### PROBLEM STATEMENT
All that is needed is the listing, given back exactly.

### EXTRACTED DATA
# # # # #
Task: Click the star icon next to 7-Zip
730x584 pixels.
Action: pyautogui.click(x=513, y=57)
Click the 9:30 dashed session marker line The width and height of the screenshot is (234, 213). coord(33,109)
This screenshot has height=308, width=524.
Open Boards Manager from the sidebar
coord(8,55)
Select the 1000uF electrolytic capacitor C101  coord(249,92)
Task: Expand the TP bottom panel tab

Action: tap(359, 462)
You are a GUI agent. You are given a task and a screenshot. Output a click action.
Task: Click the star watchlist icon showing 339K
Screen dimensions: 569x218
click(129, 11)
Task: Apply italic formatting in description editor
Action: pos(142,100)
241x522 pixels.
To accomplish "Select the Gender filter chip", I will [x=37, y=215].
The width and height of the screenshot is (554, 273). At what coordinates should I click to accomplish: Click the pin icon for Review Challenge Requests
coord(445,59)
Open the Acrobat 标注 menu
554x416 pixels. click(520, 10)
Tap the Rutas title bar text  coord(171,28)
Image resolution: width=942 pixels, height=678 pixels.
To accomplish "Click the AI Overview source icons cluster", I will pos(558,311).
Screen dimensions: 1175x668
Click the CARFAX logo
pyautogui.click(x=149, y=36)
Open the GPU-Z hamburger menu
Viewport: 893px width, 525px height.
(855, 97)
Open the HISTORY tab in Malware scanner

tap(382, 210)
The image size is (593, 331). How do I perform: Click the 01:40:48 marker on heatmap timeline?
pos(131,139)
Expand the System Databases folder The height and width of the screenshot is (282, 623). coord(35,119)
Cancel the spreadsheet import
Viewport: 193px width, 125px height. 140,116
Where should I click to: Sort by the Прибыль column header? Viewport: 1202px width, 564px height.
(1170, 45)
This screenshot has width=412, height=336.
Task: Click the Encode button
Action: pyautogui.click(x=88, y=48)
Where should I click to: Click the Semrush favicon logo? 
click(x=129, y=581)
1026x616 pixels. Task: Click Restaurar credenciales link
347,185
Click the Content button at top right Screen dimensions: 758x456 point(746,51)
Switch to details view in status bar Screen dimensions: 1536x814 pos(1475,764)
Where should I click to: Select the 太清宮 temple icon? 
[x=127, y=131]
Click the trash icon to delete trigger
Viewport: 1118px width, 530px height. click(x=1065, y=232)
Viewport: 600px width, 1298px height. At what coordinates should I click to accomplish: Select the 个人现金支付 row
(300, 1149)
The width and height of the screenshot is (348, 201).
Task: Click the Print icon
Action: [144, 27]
# # # # #
### EXPECTED ANSWER
Task: Click the star icon next to 7-Zip
730x584 pixels.
Action: pyautogui.click(x=513, y=57)
Click the 9:30 dashed session marker line The width and height of the screenshot is (234, 213). coord(33,109)
This screenshot has height=308, width=524.
Open Boards Manager from the sidebar
coord(8,55)
Select the 1000uF electrolytic capacitor C101  coord(249,92)
Task: Expand the TP bottom panel tab

Action: tap(359, 462)
You are a GUI agent. You are given a task and a screenshot. Output a click action.
Task: Click the star watchlist icon showing 339K
Screen dimensions: 569x218
click(129, 11)
Task: Apply italic formatting in description editor
Action: pos(142,100)
241x522 pixels.
To accomplish "Select the Gender filter chip", I will [x=37, y=215].
The width and height of the screenshot is (554, 273). At what coordinates should I click to accomplish: Click the pin icon for Review Challenge Requests
coord(445,59)
Open the Acrobat 标注 menu
554x416 pixels. click(520, 10)
Tap the Rutas title bar text  coord(171,28)
Image resolution: width=942 pixels, height=678 pixels.
To accomplish "Click the AI Overview source icons cluster", I will pos(558,311).
Screen dimensions: 1175x668
Click the CARFAX logo
pyautogui.click(x=149, y=36)
Open the GPU-Z hamburger menu
Viewport: 893px width, 525px height.
(855, 97)
Open the HISTORY tab in Malware scanner

tap(382, 210)
The image size is (593, 331). How do I perform: Click the 01:40:48 marker on heatmap timeline?
pos(131,139)
Expand the System Databases folder The height and width of the screenshot is (282, 623). coord(35,119)
Cancel the spreadsheet import
Viewport: 193px width, 125px height. 140,116
Where should I click to: Sort by the Прибыль column header? Viewport: 1202px width, 564px height.
(1170, 45)
This screenshot has width=412, height=336.
Task: Click the Encode button
Action: pyautogui.click(x=88, y=48)
Where should I click to: Click the Semrush favicon logo? 
click(x=129, y=581)
1026x616 pixels. Task: Click Restaurar credenciales link
347,185
Click the Content button at top right Screen dimensions: 758x456 point(746,51)
Switch to details view in status bar Screen dimensions: 1536x814 pos(1475,764)
Where should I click to: Select the 太清宮 temple icon? 
[x=127, y=131]
Click the trash icon to delete trigger
Viewport: 1118px width, 530px height. click(x=1065, y=232)
Viewport: 600px width, 1298px height. At what coordinates should I click to accomplish: Select the 个人现金支付 row
(300, 1149)
The width and height of the screenshot is (348, 201).
Task: Click the Print icon
Action: [144, 27]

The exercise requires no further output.